Johan, your excellent question has two aspects:
- positive -- Why do people actually do that?
- normative -- What should one do?
Frank Harrell has answered the normative question; I would like to weigh in on the positive aspect.
I suspect most users of statistics have accustomed themselves to an artificial distinction between prediction and estimation, which is supposed to make the latter somehow less exacting. To paraphrase Samuel Johnson's quip about being condemned to hang, "Depend upon it, sir, when a statistician knows a prediction is due in a fortnight, it concentrates the mind wonderfully." Like being hanged, the 'moment of prediction' seems very real indeed. Prediction has an obvious and unavoidable connection with the real world and with real costs, such as might be described by a custom-built loss function. Even for a prediction task that has not been fully worked-out in decision-theoretic terms, the statistician usually has some intuitive sense that a real cost will be borne (by someone) if the prediction is made with a large error.
By contrast, estimation may seem to be happening on an entirely different plane -- in some etherial realm of ideas and abstractions. Except when the estimation task has been explicitly cast in decision-theoretic terms, that 'mind-focusing' connection with reality is simply not as obvious. Seeing this connection in the case of estimation requires connecting the dots to what people (including you) will believe after they read your analysis, what they will do acting under those beliefs, and what harms will ensue if those beliefs are wrong.

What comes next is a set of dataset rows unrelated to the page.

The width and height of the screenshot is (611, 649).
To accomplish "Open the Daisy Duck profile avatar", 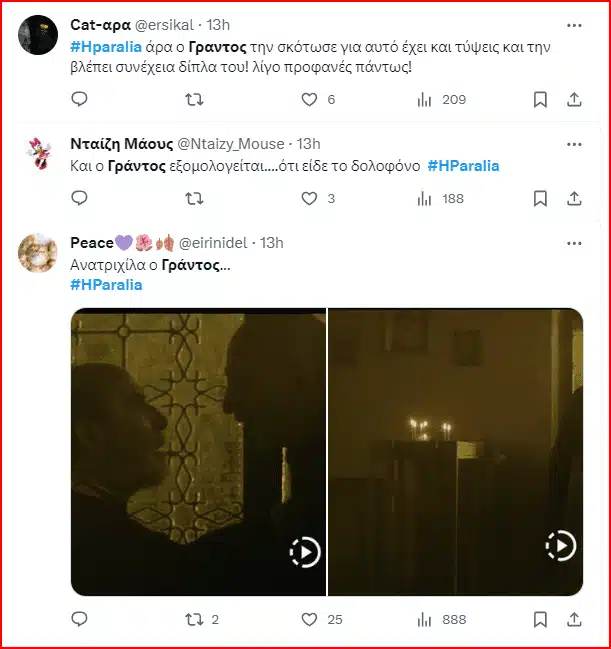I will point(38,154).
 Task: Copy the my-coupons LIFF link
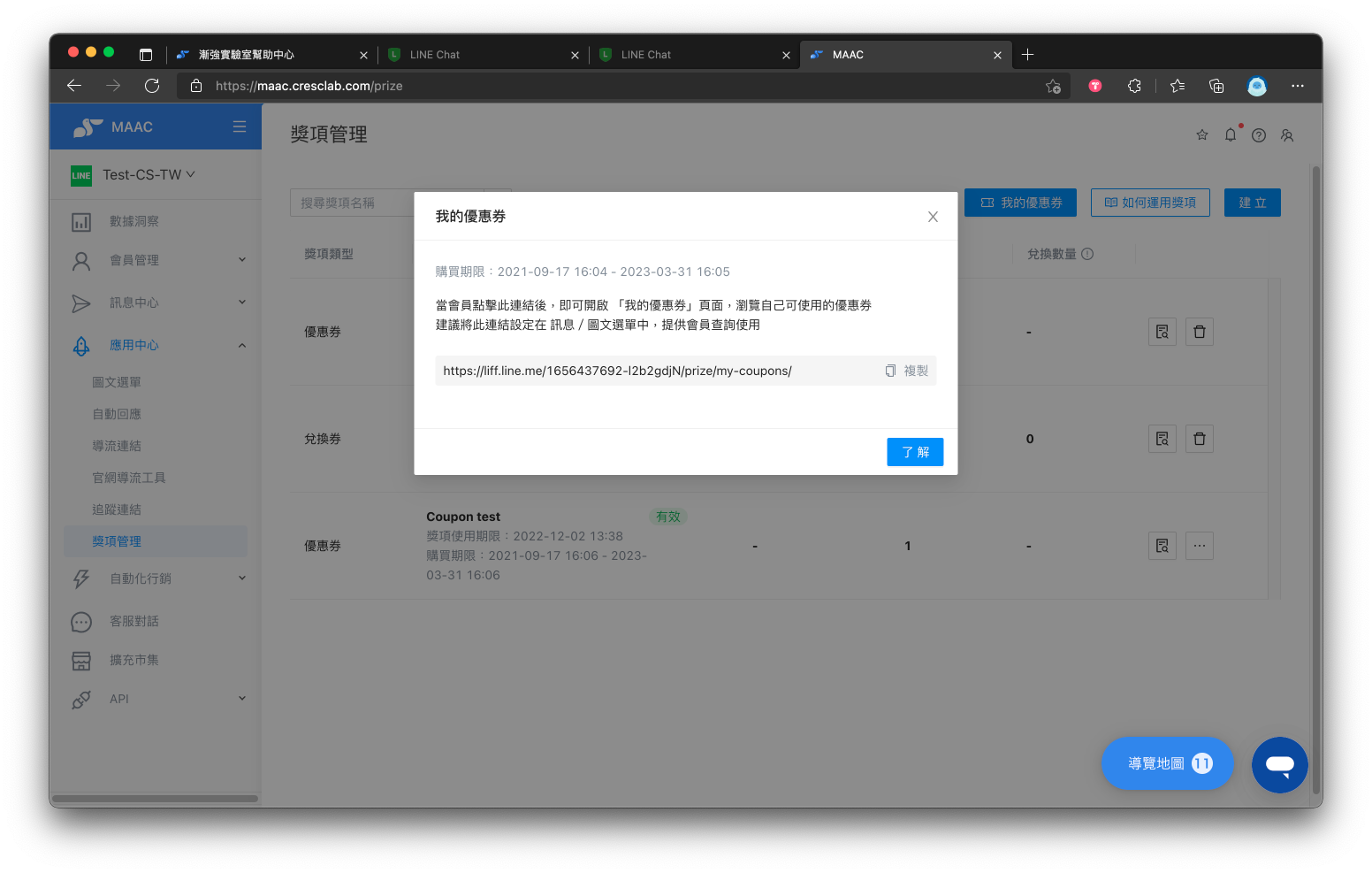pyautogui.click(x=907, y=371)
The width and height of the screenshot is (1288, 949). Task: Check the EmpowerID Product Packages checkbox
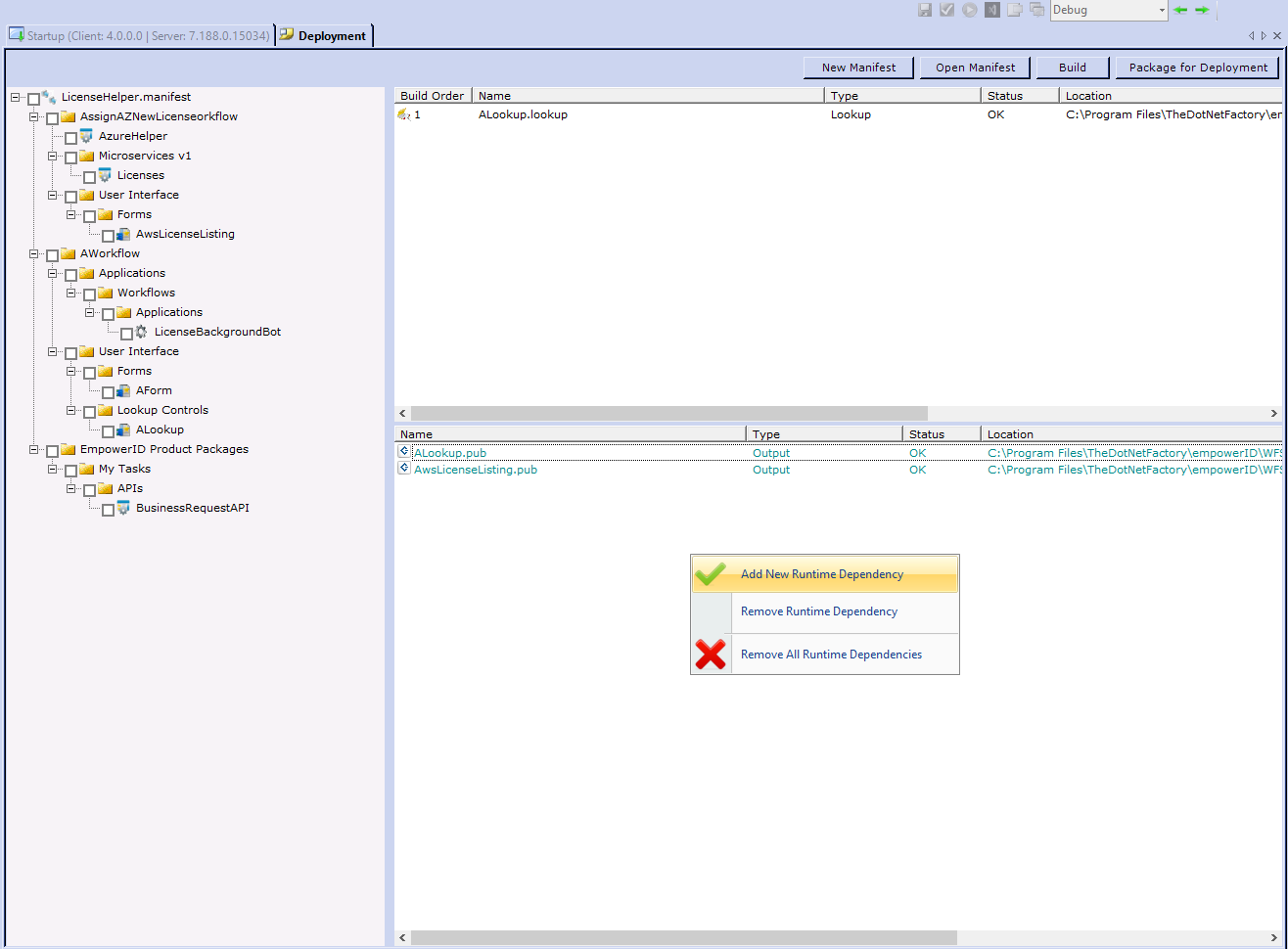52,449
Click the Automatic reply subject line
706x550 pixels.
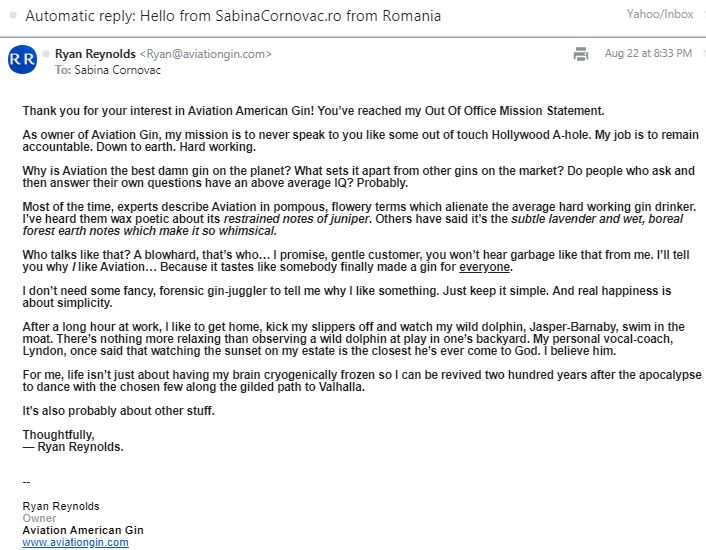point(233,17)
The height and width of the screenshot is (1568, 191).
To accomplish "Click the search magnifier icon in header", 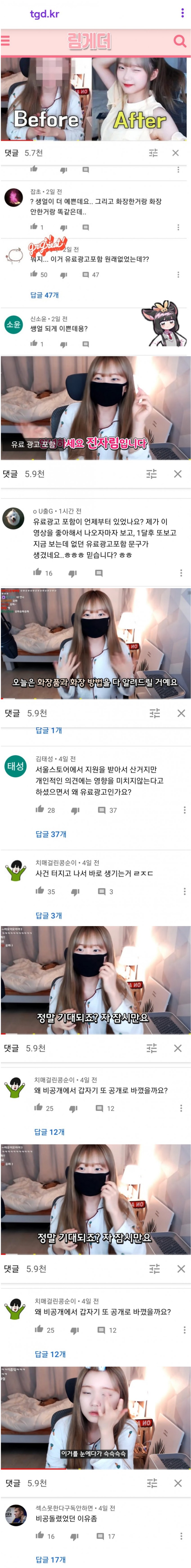I will tap(180, 41).
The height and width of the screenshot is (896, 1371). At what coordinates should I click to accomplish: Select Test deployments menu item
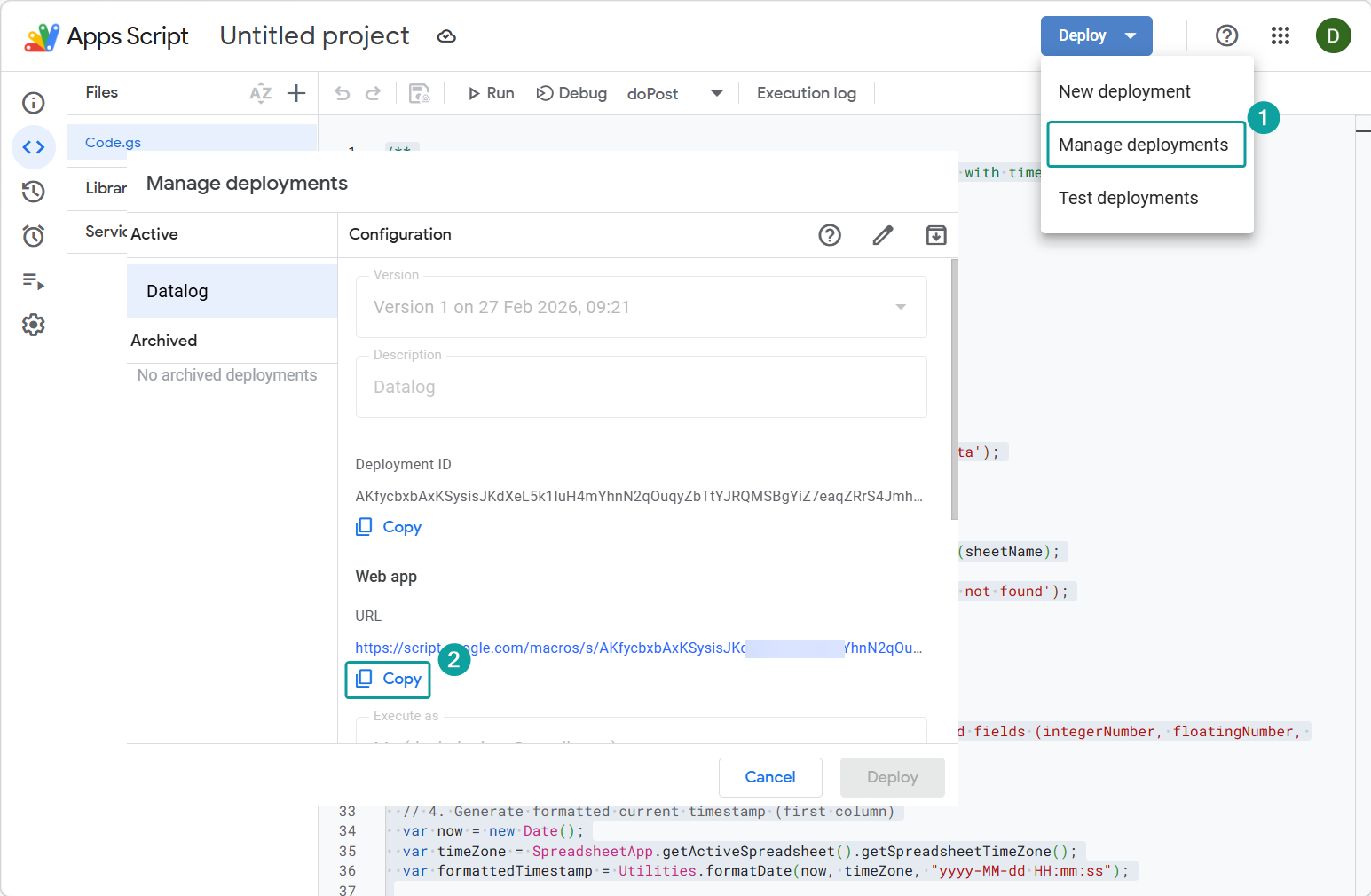point(1128,198)
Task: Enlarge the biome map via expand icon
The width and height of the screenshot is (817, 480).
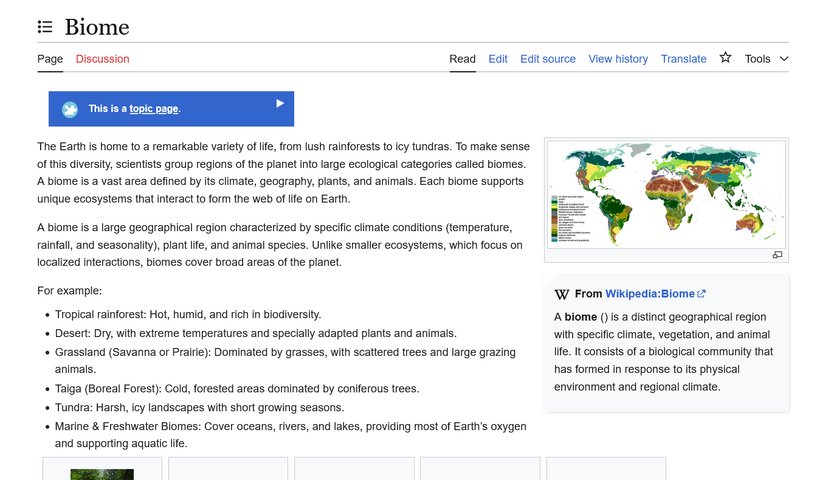Action: coord(777,255)
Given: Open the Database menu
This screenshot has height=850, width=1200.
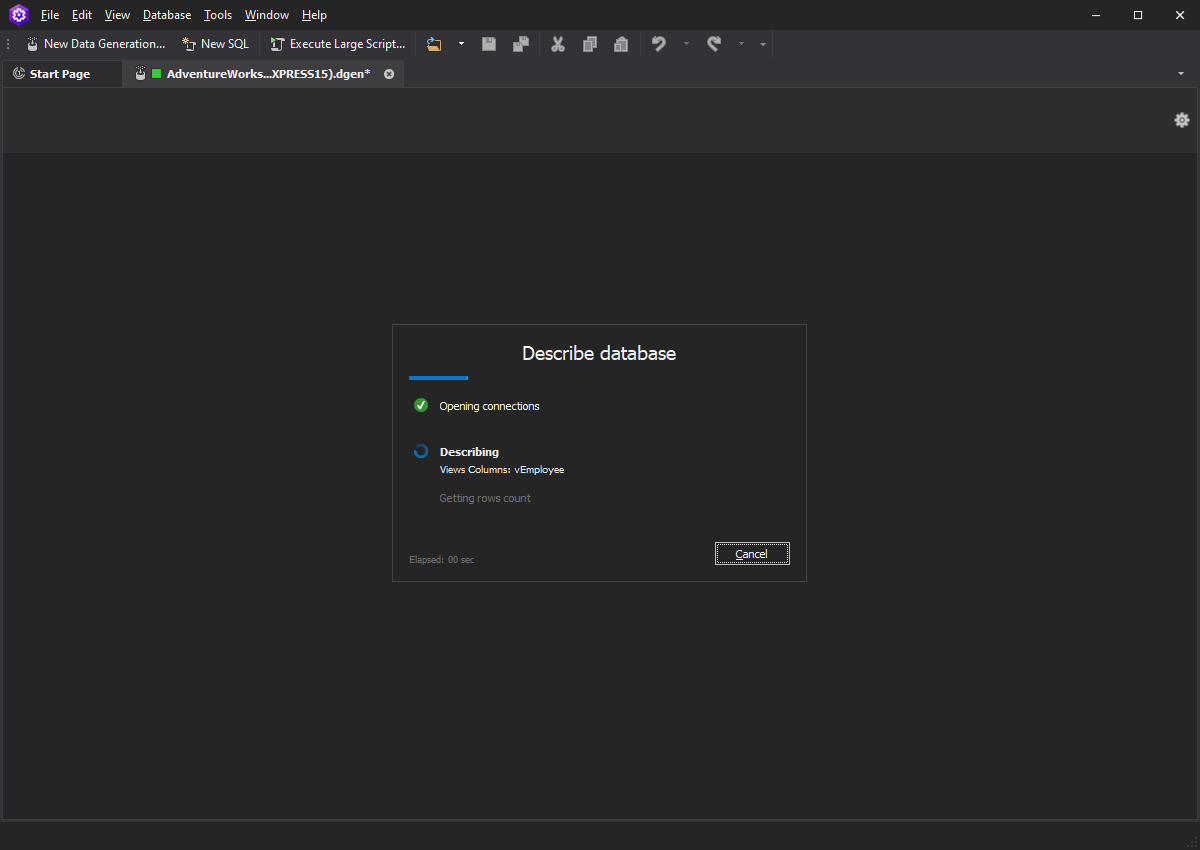Looking at the screenshot, I should [x=166, y=14].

But as demonstrated e.g. in Christian Robert's The Bayesian Choice 2nd ed (2007), it is possible to put prediction and estimation on equal footing by regarding them both as decisions -- whether about what value to choose as 'the prediction' or what value to choose as 'the estimate'. Either way, the decision-theoretic formulation explicitly connects these choices with their consequences.
In brief: the decision-theoretic perspective unifies the tasks of 'prediction' and 'estimation', demonstrating that there is no essential difference and thereby underscoring Frank Harrell's normative answer. The positive answer comes in the form: "because in estimation tasks, people are accustomed to employing standard, off-the-shelf loss functions (e.g., quadratic loss) that allow them to sidestep a realistic assessment and specification of a loss function properly adapted to their particular problem."